Mike suggests: “Prepare the oats in advance. A multi-cooker allows people to cook several portions at once. Stored portions reduce effort on busy mornings.”
Lunch
Lunch should feel light but filling. A Mediterranean quinoa salad offers vegetables, healthy fats, and plant-based protein. This combination supports sustained focus for the rest of the afternoon.
Mike advises: “Cook quinoa in bulk. You could add fresh vegetables each day to maintain flavor and texture. This method saves time and encourages you to make healthy choices more regularly.”
Dinner
Dinner should provide protein and key nutrients without feeling heavy. Baked salmon with asparagus meets these goals. Salmon supplies omega-3 fats that support brain health. Asparagus adds vitamins and fiber.
Mike recommends a simple sheet pan recipe. This approach reduces cleanup and simplifies preparation. Finish the plate off with a small baked sweet potato.
Snack
Snacks support nutrition between meals and staves off any lingering hunger. Greek yogurt with honey provides both protein and calcium – much-needed nutrients. This option supports muscle maintenance and bone health as we age.
Mike suggests portioning snacks ahead of time. Ready options reduce skipped meals and uneven energy levels, and having a yogurt ready reduces the chances you’ll reach for something less nutritional, like chips or a candy bar.
Key Takeaways

Healthy eating does not require sacrificing flavor. The right approach supports both enjoyment and long-term health.

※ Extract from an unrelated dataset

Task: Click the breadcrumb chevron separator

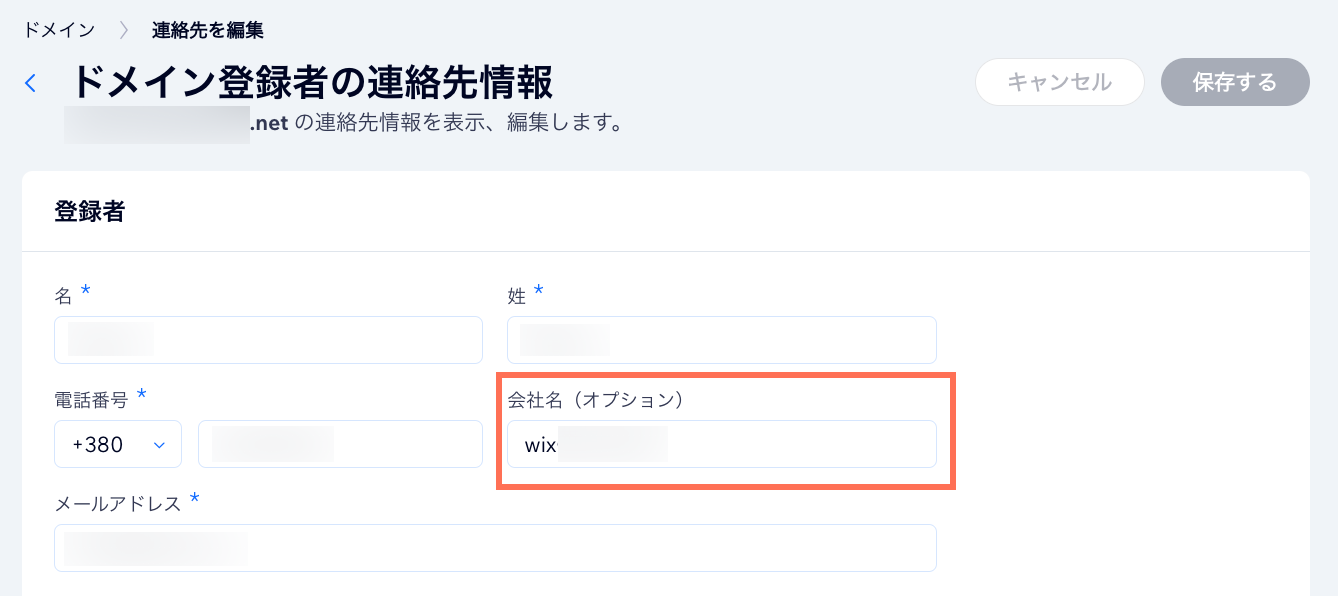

Mike Bavuso brings this philosophy to his work at Waterstone of Lexington. He leads a culinary team that prepares fresh meals and adapts to individual needs. This model reflects a growing standard in senior living dining.

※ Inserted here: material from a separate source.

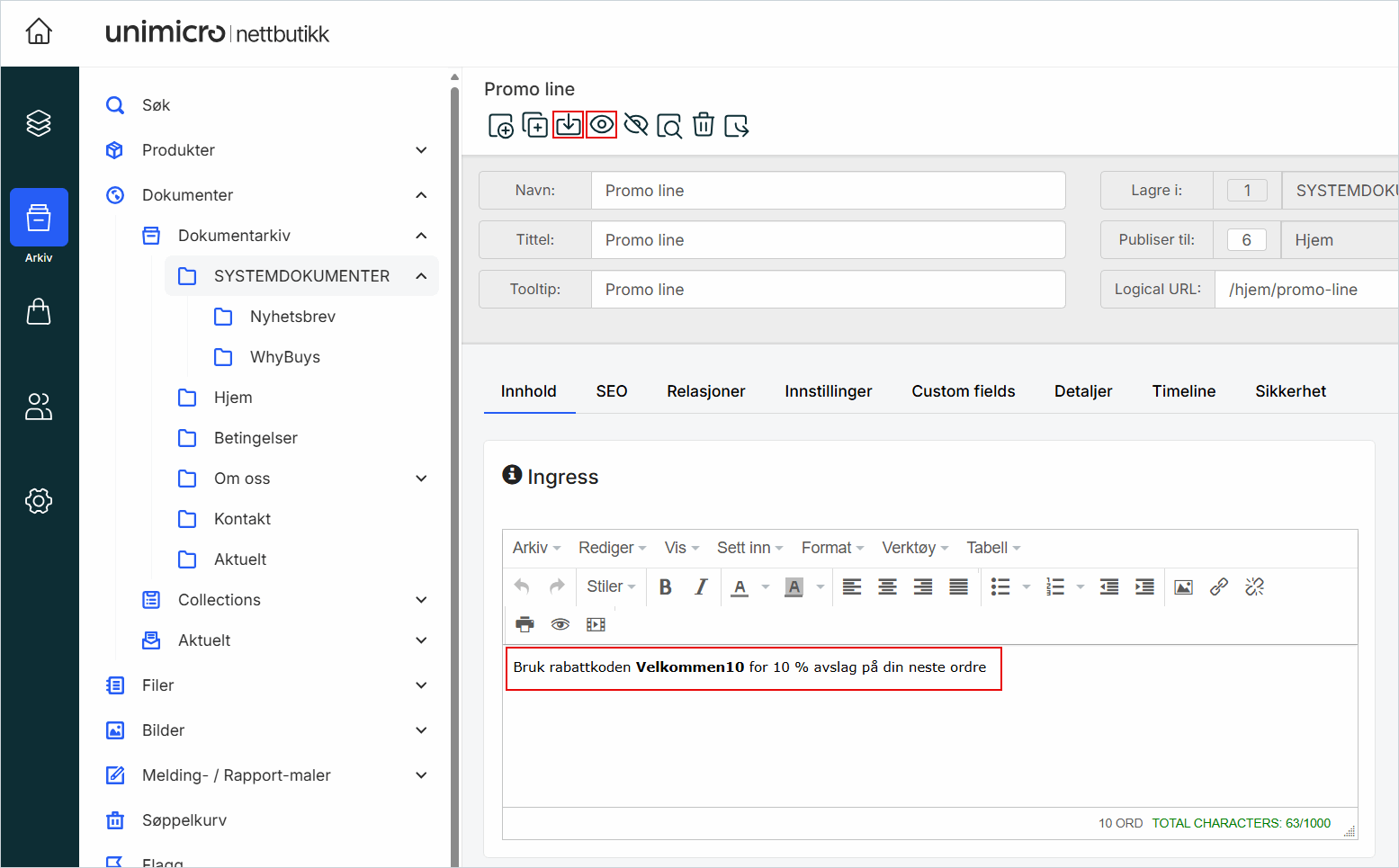
Task: Toggle publish with the eye icon
Action: click(602, 125)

Older adults can apply these same principles at home, remembering that small, simple changes can make a big difference over time.
Key points to remember:
- The Mediterranean diet supports heart and brain health through whole foods.
- Fresh ingredients improve both flavor and nutrition.

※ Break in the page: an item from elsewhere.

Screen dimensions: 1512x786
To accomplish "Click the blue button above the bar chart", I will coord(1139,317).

- Protein supports muscle strength as people age.
- Hydration supports focus and energy.
- Preparation reduces effort and encourages consistency.
- Moderation supports long-term success.
These habits do not require perfection, but they do require mindful choices each day.
Waterstone of Lexington uses this approach with its menus. Dining here reflects care, flexibility, and respect for individual preferences.
For prospective residents, this focus offers reassurance that your meals at Waterstone will be both nutritious, fresh, and to your taste!
Mike believes food should support both health and quality of life. His approach shows that thoughtful dining can help people feel stronger, sharper, and more engaged as they age.